Generative AI Stack on Kubernetes: How It Works

Architect’s Corner

Kubernetes, the most preferred orchestrator for modern scalable applications, excels at managing complex, distributed systems and is particularly adept at handling stateful and stateless workloads required for deploying and managing a complete generative AI stack.

Organizations are increasingly adopting Kubernetes (K8s) for AI workloads over traditional bare-metal setups due to several compelling advantages. Kubernetes offers enhanced scalability, allowing organizations to efficiently manage the dynamic scaling of applications and services based on computing needs. Its orchestration capabilities streamline the deployment and management of containerized applications, ensuring better utilization of resources and reducing operational overhead. Kubernetes supports a multi-tenant architecture, which is crucial for maximizing resource usage and minimizing costs in environments where multiple workloads and teams share infrastructure resources. The platform also promotes better fault tolerance and high availability, ensuring that AI applications remain robust and resilient against failures. These benefits make Kubernetes an attractive option for organizations looking to optimize their AI and machine learning operations.

This article delves into the technical architecture necessary for running large language models (LLMs), embedding models, reranker models, vector databases, and the entire Retrieval Augmented Generation (RAG) pipeline on Kubernetes. It applies to both scenarios in which Kubernetes is running in the cloud or in the datacenter.

The Generative AI Stack

Let’s take a look at the architecture before delving into the deployment aspects.
portworx

Accelerated Compute

To run generative AI applications, customers rely on an accelerated compute layer based on high-end CPUs and GPUs such as the Intel Xeon and NVIDIA L40S. This layer is crucial to the performance of GenAI applications. NVIDIA’s Container Toolkit, NVIDIA GPU Device Plugin, and NVIDIA GPU Operator enable Kubernetes pods to access the CUDA layer to accelerate inference.

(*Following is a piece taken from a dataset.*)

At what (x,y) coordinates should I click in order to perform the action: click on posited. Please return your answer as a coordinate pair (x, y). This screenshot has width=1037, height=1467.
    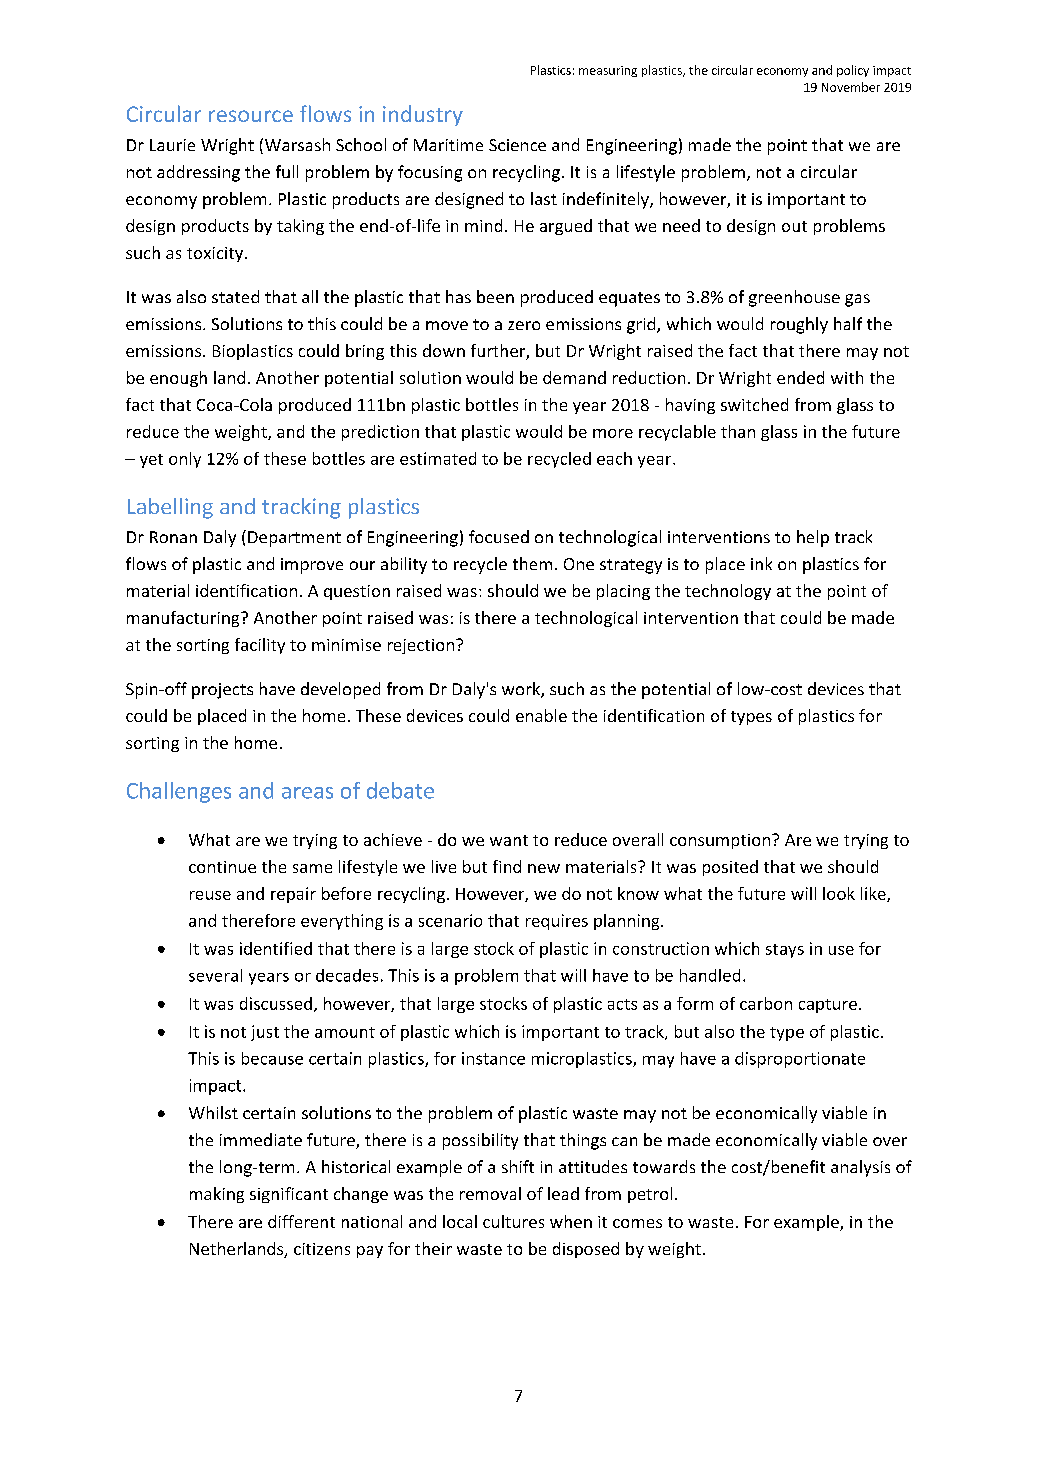
    Looking at the image, I should click on (730, 868).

Cloud Native Storage Platform

The storage layer in a generative AI stack is a cornerstone that significantly influences overall system performance and scalability. It ensures the efficient management, retrieval, and persistence of large volumes of data, which are critical for training and operating AI models. Effective storage solutions enable faster data access and more efficient data processing, reducing latency and improving throughput for tasks such as model training and inference. Moreover, the storage layer supports high availability and disaster recovery capabilities, essential for maintaining the integrity and availability of data in production environments. Robust storage solutions also allow for scalability, accommodating growing data needs without compromising performance.

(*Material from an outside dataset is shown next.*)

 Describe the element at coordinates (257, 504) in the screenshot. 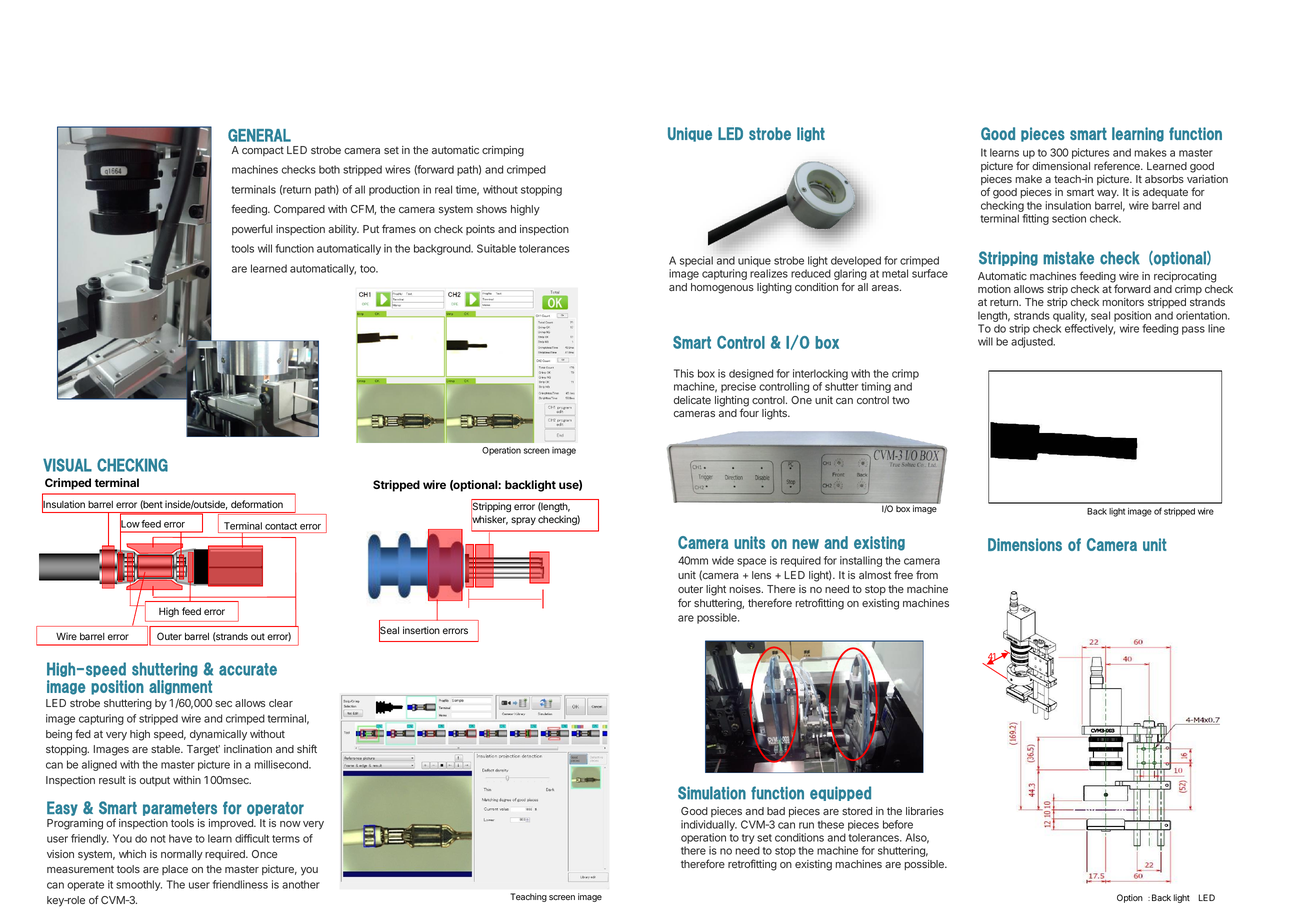

I see `deformation` at that location.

Keeping model catalogs directly within Kubernetes (K8s) offers significant efficiency and operational benefits, especially for generative AI workloads. By maintaining a centralized repository of models inside the Kubernetes environment, organizations can avoid the latency and complexity associated with repeatedly ingressing data from external systems every time it is needed. This approach not only speeds up the deployment and iteration of AI models but also enhances data governance and security by keeping sensitive data within a controlled environment. Additionally, integrating enterprise storage solutions with Kubernetes facilitates high availability (HA) and disaster recovery (DR) capabilities. This integration ensures that model data is consistently available and resilient to failures, supporting seamless scalability and robustness that are critical for high-performance AI applications. Thus, embedding model catalogs in Kubernetes aligns with the strategic need for efficient, reliable, and scalable AI operations.

Model Catalog

The model catalog serves as a central repository for all AI models, including LLMs, embeddings, and reranker models. It streamlines model management by centralizing storage, reducing redundancy, and facilitating easier updates and deployment of models across different environments. The use of a model catalog is crucial for efficiency and consistency in model usage across various applications and services.

To deploy a model catalog on Kubernetes, you should use a persistent volume with ReadWriteMany (RWX) capability to enable concurrent access by multiple pods. This can be achieved through Portworx’s SharedV4 volumes, which enable mounting the same volume across multiple pods. Set up a Persistent Volume Claim (PVC) based on NFS or Portworx’s SharedV4 volumes and mount it to the pods that require access to the models. This approach ensures that large models are available to all parts of your application without needing to be re-downloaded or copied, enhancing performance and reducing latency.

Model Serving

Open large language models like Meta Llama 3 or Mistral form the backbone of many AI-driven applications, handling tasks from simple text responses to complex contextual understanding and generation. These models require significant computational resources, particularly for tasks involving multiple concurrent requests.

Once the LLMs are available in the model catalog, they can be served through inference engines such as Hugging Face Text Generation Inference, vLLM, NVIDIA Triton with TensorRT-LLM or other serving engines.

Embeddings and reranker models are specialized language models used to transform text into numerical data that can be easily compared and processed. Examples include all-MiniLM-L6-v2 and BAAI bge-reranker-large They are crucial for tasks such as semantic search, recommendation systems, ranking the results, and enhancing the relevance of results returned by LLMs.

Deploy language models using Kubernetes Deployments with access to GPU resources. Utilize node labels and node selectors to schedule these pods on appropriate GPU-equipped nodes. Implement an auto-scaling solution based on custom metrics like GPU utilization or queue length of the serving engine to handle varying loads. Use Kubernetes services to expose the LLMs, providing a stable endpoint that client applications can interact with, and employ load balancers to distribute incoming traffic evenly among pods. Configure resource limits carefully to optimize the use of memory and CPU, as these models can be resource-intensive. Leverage Kubernetes ConfigMaps and Secrets to manage configuration and sensitive data, respectively. Horizontal Pod Autoscaling (HPA) can be implemented to scale the number of pods based on CPU and memory usage metrics.

Databases

Relational databases store structured data, while NoSQL databases handle unstructured or semi-structured data, both serving as foundational components for storing application and operational data needed by AI models and the application layer. Mainstream relational and NoSQL databases such as PostgreSQL, MySQL, MongoDB, and Cassandra can be used to retrieve the data that acts as the ground truth for LLMs to generate factually correct responses.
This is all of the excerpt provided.